In a completely unnecessary, yet hilarious, plot point which the trailer cannily holds back, Sean Bean in fact plays two roles (yes, like Double Impact) - that of Pyke Kubic, a glum-looking Brit thief, and his brother, an unnamed redneck version of Pyke with a bigger mullet, earring and comedy sideburns. Pyke's brother is in prison after taking the heat for a robbery gone wrong. Whilst trying to evade the police his spoils were dumped over a bridge and onto the bonnet of Sam Phelan's (Chris Hemsworth) aging station wagon. Over-joyed (after quickly dismissing the moral dilemma), Sam and his immeasurably dim-witted but hot wife, Leslie (Victoria Profeta), set about spunking what they can on a white Range Rover (subtle), flat screen TV and assorted furniture. On route, they stop by to pay off the remainder of their mortgage and give their bank manager the finger. You see, in a topical tilt to proceedings, Sam and Leslie have been out of a job, heavily in debt and struggling with repayments. So, all is now looking rosy for the excitable couple... until Pyke turns up from the UK to pay his brother a visit. He vows to return all the ca$h that's been taken, and here's the killer... including whatever they've already spent! Arghhhhhh.

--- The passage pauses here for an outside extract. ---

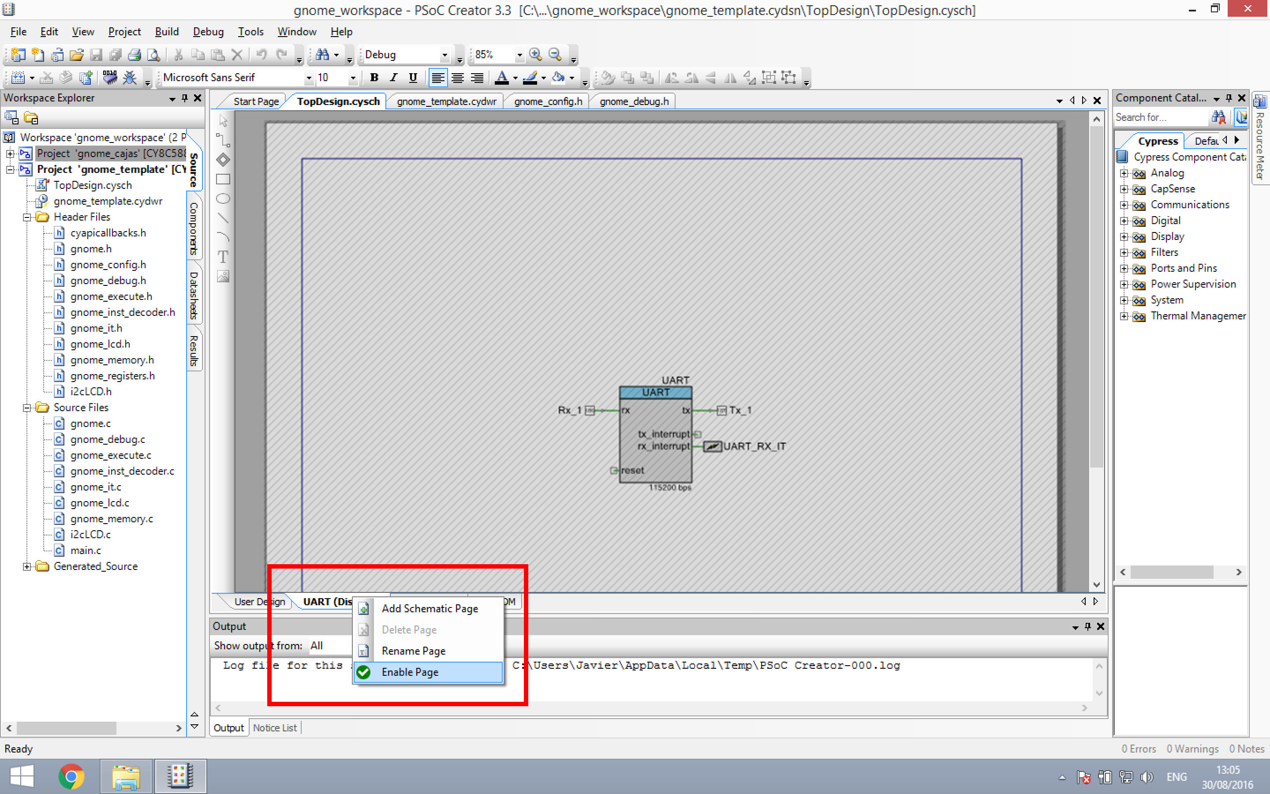Click the Find binoculars icon

coord(322,55)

Pyke eventually tracks down the culprits and sets about retrieving the (twice) stolen ca$h, most of which can simply be withdrawn from various banks. However, to pay back what they've already spent he has to employ some more persuasive tactics than simply using a gruff British accent on them. And he won't settle for anything but ha$d (I mean hard) ca$h.

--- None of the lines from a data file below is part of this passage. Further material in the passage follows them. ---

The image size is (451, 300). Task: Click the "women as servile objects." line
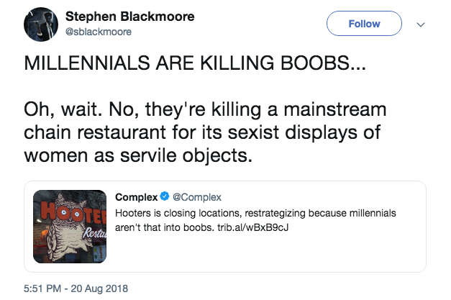140,155
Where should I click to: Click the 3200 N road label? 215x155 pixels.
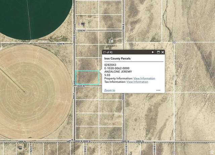click(x=60, y=44)
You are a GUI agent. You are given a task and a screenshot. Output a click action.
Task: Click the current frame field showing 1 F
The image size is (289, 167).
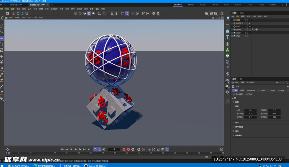click(x=114, y=149)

The tone lurches from fairly vicious crime thriller, to screwball comedy and back in no time at all. As suspected, Bean is eminently watchable, though, needless to say, this is far from his best work... one minute he's Jason Bourne, the next he's waiting for breakfast, specs on, resembling a dishevelled school teacher the morning after one too many. What could have been breezy B-movie fare turns out just plain odd, with the young couple totally unconvincing and with a plot arc that sees them make unfathomable decisions with ludicrous results. By the time you're watching a topless Bean do t'ai chi in their living room, it's game over.

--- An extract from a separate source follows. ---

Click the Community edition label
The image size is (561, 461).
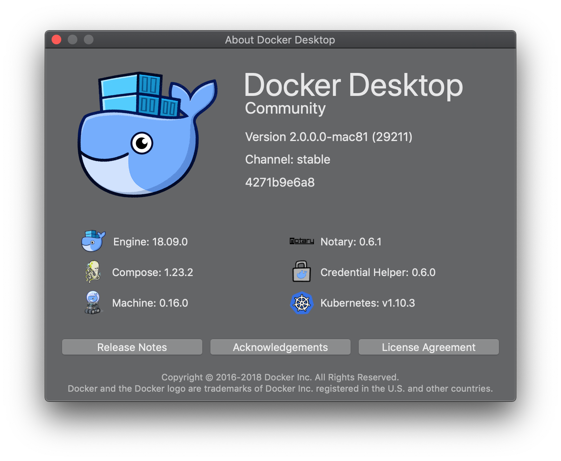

There are some feather-weight comments thrown about on the corrupting nature of money (particularly ca$h) and for a while there's some novelty value in Bean doing sums out loud as he accounts for every lost penny. Despite being (seemingly) aware of its own silliness, overall it's just too absurd to take seriously, and too flat to be a trashy giggle.

The UK DVD is out to buy via Momentum from 1st March.